With the metaverse being talked up everywhere — even though the concept still seems to be a bit vague — concerns about safety have bubbled up, and you wouldn’t be along in wondering what cybersecurity challenges may come with it.
The metaverse, a concept of the next incarnation of the Internet, an immersive virtual 3D world connecting all sorts of digital environments, has been gaining a strong foothold in the media and has quickly become one of the hot topics in the digital landscape. You can even consider it as a new decentralized marketing ecosystem, characterized as social, live, and persistent, as it will contain a lot of user-generated content. It will also be easy to join and contribute to for hardware-agnostic users.
The idea originates from science fiction novels — namely Snow Crash by Neal Stephenson (1992) — but if we look closely at what has been happening in the last two decades, some early attempts at making the metaverse a reality have already been made. Think of Eve Online, launched in 2003, or more recently, GTA and Red Dead Online. The metaverse — once it is ready, which may take 10 to 15 years — will simply take these and similar offerings into space.
The social media platform Facebook’s recent announcement of changing its corporate name to “Meta,” to emphasize its “metaverse” vision highlighted the shift in trends. This move by Facebook, which is known to set trends and shake up the digital space, is a clear indication that the metaverse is moving forward.
Ownership and security in the metaverse
One key aspect is that the metaverse is expected to bring a shift from usernames or login IDs to enhanced digital avatars. With a great shift and change comes a great responsibility — but who is the gatekeeper of the legal and security implications that will come with it and how do you ensure your information is kept safe?

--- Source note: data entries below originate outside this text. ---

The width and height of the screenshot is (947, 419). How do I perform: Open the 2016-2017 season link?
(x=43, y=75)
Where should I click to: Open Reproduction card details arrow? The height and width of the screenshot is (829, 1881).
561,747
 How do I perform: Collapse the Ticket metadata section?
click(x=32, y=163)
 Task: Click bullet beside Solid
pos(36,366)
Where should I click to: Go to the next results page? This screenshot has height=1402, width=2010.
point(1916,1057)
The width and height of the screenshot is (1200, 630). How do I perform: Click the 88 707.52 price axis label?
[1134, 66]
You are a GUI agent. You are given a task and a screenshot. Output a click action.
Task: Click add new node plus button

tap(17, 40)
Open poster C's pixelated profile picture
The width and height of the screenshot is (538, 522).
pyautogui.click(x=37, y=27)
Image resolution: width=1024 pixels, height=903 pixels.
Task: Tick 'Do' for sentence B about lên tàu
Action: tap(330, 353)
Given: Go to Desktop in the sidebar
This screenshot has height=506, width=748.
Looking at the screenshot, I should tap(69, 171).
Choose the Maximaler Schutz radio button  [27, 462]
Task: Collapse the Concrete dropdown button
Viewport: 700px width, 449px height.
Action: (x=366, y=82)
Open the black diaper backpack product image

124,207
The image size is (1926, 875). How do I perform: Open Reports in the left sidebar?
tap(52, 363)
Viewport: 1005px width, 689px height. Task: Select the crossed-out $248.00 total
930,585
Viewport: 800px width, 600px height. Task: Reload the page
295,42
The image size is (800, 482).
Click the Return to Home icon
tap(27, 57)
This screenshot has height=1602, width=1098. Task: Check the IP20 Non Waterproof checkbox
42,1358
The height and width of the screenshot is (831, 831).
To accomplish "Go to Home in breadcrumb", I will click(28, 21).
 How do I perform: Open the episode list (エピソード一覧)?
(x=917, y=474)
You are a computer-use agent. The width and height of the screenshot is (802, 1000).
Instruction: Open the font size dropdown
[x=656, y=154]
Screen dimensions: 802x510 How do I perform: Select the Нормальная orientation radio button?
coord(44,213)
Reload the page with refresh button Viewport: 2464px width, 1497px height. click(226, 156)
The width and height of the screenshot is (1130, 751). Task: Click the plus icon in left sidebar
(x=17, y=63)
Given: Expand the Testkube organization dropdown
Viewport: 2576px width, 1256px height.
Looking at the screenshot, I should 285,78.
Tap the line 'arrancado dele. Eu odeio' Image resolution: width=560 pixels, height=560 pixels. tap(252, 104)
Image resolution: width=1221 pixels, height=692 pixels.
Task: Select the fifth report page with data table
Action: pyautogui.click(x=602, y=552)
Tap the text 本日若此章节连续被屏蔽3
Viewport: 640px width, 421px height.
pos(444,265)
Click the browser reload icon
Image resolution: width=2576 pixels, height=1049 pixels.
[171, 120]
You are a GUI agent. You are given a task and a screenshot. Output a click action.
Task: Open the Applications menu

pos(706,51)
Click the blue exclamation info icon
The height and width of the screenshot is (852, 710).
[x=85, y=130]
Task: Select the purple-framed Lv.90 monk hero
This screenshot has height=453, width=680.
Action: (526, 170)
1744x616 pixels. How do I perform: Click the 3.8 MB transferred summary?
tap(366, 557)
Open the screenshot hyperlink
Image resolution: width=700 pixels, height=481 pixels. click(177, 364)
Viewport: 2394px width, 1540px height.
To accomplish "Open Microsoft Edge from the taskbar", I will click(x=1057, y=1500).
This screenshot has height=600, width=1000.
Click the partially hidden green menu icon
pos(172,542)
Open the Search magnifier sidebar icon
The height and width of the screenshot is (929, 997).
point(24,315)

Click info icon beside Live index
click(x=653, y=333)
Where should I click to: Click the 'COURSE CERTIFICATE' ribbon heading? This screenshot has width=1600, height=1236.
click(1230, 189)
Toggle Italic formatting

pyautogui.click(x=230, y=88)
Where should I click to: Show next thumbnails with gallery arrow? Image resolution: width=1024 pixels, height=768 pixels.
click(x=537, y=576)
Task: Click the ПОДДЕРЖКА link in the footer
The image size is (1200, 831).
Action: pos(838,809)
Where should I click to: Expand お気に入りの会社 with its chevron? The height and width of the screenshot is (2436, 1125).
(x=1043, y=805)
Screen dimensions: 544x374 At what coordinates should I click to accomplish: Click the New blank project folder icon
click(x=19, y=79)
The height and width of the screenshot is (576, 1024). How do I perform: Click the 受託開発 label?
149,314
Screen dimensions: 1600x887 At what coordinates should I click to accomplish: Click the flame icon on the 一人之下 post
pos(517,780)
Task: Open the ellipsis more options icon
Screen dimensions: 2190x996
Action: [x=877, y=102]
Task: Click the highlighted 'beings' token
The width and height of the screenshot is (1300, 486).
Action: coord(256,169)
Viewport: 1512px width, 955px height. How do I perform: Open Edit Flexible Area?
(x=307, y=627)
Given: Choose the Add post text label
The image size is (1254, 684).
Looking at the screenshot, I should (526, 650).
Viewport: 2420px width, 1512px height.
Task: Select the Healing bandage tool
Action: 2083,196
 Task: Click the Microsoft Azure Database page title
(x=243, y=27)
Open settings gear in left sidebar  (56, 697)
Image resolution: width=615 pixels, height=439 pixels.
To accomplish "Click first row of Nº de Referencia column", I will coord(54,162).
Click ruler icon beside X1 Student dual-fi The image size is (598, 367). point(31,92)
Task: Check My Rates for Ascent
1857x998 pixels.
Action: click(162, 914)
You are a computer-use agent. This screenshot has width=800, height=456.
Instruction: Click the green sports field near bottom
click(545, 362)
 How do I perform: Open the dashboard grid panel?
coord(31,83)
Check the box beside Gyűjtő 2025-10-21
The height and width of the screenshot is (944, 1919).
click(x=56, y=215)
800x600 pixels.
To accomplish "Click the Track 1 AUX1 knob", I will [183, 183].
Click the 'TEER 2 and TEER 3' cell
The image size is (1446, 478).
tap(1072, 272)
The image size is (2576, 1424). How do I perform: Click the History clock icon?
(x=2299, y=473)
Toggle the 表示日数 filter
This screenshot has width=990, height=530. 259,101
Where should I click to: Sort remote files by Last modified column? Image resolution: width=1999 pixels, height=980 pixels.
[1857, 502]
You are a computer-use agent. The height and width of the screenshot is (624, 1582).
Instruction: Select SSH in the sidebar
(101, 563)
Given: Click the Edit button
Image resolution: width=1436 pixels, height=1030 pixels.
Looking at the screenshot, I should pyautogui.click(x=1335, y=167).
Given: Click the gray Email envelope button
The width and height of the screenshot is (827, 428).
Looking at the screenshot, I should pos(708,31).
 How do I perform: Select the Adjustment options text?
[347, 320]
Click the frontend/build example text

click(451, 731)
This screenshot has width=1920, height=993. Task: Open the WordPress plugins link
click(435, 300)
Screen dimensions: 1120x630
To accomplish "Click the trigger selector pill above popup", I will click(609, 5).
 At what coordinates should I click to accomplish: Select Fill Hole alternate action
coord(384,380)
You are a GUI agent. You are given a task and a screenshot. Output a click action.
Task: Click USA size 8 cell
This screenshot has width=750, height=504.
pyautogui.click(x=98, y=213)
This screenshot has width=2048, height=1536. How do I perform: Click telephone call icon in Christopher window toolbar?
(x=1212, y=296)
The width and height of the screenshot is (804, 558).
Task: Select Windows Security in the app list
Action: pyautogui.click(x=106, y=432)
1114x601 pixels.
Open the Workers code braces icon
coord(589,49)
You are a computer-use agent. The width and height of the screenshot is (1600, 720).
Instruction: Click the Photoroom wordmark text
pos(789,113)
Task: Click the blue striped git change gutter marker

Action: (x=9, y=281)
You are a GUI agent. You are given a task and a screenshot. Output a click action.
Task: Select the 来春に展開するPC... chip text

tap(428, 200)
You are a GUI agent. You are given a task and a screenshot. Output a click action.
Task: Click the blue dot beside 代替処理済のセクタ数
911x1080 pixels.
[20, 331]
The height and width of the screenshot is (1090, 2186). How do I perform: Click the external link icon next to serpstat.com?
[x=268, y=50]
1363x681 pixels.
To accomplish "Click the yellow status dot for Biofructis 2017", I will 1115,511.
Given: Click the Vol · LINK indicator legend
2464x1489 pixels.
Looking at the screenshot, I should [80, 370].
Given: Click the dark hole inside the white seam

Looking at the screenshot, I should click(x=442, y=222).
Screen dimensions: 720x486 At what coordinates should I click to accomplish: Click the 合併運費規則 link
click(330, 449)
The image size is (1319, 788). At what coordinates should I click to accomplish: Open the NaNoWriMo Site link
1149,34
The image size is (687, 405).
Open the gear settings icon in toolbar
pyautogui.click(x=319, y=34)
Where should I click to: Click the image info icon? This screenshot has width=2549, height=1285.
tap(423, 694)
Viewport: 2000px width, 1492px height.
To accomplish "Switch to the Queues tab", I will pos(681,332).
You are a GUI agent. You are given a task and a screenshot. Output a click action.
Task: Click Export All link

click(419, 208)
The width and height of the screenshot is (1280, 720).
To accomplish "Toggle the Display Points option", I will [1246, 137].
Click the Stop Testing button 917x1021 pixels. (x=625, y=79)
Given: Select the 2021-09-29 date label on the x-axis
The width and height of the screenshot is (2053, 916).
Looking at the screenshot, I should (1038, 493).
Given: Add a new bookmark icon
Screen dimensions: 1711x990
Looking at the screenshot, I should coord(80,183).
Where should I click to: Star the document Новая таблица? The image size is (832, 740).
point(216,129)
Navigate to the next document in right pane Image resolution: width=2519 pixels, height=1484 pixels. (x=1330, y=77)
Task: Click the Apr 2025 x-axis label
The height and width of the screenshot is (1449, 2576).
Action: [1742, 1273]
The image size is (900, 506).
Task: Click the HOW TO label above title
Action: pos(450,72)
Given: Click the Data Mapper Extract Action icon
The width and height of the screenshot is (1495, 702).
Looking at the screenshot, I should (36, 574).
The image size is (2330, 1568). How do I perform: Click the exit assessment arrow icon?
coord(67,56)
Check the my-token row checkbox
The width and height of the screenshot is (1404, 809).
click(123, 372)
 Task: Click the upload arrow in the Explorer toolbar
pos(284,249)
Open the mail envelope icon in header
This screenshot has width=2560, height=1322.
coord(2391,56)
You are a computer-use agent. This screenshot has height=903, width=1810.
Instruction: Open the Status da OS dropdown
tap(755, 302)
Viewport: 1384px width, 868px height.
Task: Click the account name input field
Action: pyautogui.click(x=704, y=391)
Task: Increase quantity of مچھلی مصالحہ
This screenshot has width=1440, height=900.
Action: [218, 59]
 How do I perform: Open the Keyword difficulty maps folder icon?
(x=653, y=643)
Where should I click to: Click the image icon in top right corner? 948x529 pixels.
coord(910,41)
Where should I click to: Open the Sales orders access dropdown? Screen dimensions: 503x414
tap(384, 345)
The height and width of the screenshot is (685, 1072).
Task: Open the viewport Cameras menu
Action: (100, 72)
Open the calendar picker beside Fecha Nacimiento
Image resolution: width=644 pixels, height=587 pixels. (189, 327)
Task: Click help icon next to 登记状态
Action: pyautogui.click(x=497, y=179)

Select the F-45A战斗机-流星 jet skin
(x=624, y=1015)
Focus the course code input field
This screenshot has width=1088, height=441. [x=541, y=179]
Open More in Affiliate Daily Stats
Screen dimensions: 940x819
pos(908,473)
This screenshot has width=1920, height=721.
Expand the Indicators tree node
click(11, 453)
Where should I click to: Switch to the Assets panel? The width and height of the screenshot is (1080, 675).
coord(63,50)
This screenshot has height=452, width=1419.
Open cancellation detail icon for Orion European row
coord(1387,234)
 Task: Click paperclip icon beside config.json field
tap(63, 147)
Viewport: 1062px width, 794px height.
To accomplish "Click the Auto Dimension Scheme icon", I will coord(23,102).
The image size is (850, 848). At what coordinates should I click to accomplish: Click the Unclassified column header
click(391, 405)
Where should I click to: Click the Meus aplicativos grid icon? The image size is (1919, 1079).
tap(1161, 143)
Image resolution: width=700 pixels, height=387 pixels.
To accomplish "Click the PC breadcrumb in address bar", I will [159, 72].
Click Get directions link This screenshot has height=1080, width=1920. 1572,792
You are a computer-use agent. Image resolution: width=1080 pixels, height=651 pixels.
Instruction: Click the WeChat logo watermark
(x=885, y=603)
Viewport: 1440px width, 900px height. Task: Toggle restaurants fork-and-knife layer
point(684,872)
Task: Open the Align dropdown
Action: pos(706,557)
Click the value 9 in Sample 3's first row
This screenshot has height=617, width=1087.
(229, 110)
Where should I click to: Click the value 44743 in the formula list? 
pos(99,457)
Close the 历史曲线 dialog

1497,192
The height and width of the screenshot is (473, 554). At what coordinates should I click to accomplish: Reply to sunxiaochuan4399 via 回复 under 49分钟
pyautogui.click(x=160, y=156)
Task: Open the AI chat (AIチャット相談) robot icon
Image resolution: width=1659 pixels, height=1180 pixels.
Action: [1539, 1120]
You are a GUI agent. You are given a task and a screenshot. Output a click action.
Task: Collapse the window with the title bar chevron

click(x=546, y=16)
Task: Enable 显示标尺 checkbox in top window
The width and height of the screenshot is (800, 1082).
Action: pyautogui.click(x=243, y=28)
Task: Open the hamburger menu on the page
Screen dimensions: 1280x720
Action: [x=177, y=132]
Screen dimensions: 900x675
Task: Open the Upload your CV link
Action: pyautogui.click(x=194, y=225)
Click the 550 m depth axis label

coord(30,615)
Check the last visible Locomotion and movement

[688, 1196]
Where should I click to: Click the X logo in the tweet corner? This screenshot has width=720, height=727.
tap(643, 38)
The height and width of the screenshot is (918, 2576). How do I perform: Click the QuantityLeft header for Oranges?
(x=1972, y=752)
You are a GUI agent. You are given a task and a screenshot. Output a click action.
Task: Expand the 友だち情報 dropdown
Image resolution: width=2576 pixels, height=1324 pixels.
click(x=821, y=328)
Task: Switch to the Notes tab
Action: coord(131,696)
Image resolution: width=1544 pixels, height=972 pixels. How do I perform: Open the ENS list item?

First of all, the metaverse will surely require processing of enormous amounts of personal data, which will be subject to many of the same increasingly stringent privacy and data processing rules that the social networks face. This may be a heavy burden, especially for smaller companies willing to contribute to the metaverse.
Second, ambiguity of ownership in the metaverse will create a lot of intellectual property disputes. Who will truly own in-game content or items: publishers or users? Are the current business models enough; who drives the sales of the content used and who represents the users who generate content?
And finally, the burning question that is on the lips of each gamer, publisher, and everyone in the digital security industry: how safe will the metaverse be?
Attempts of hacking, tampering, cheating, and theft are prominent in today’s gaming world; will the metaverse make it worse? The interconnection between the metaverse economy and offline economy will surely contribute to it. Stakes will be much higher than they currently are, so it’s increasingly important to bring more security measures to ensure the safety of this new environment.
Bringing law and order to the new, unknown digital space
One of the key elements that will need protection is the digital identity of each user. As mentioned, your metaverse profile will contain much more personal information than your current Google or Facebook account. It will be your entire digital life, your personality — not only with your unique online (and offline) identity, but also with your bank account and other sensitive data. Protecting it against theft will be a critical factor for the entire metaverse endeavor to be successful. Equally important will be to ensure that metaverse users cannot fake their identity.
This new universe will supposedly be fun to spend time in due to the vast offering of its entertainment value. We have already witnessed a lot of hacking and tampering of different gaming and entertainment outlets, so it’s fair to assume this will happen in the metaverse as well.
What will the industry’s response to hacking, tampering, cheating, and theft be, and how will it be counteracted? The unfair advantage provided to some players by cheating and tampering will not only make other players incapacitated in comparison but will also ruin the experience for those who simply enjoy relying on their skills alone.
So, in order to avoid the fair players becoming frustrated and refusing to pay — which would undermine the entire undertaking — companies contributing to the metaverse will need to find a reputable cybersecurity partner to protect their games. They will need to rely on technology that can protect their games from pirates and cheaters with no impact on the game experience itself.
The security of this new environment will lie on the shoulders of the companies involved with the metaverse as they will have to assume the role of authenticators. They will have to find a way of stopping cheating and fraud in the metaverse, so that users are happy, while content, data — and profits — stay safe.
Just like in any other digital landscape where authentication plays a key role, cybersecurity will play a significant role in keeping the parties safe. No matter how sophisticated the technology and techniques of circumventing security measures will be, businesses will need to stay one step ahead of cyber criminals. So, the armaments race in cybersecurity that we’ve known for years will get even more intense.
And what will actually happen to the cheaters? Will they be sent to a sub-universe where they’re free to cheat where cheating is accepted as part of the rules? How will users in the metaverse be monitored to ensure any removal of possible illegal operations, morally corrupt conduct, and hate speech? By private companies themselves or by some governmental cyber-police?
There are a lot of open questions to be answered and certainly an interesting challenge for the metaverse community as well as the cybersecurity providers.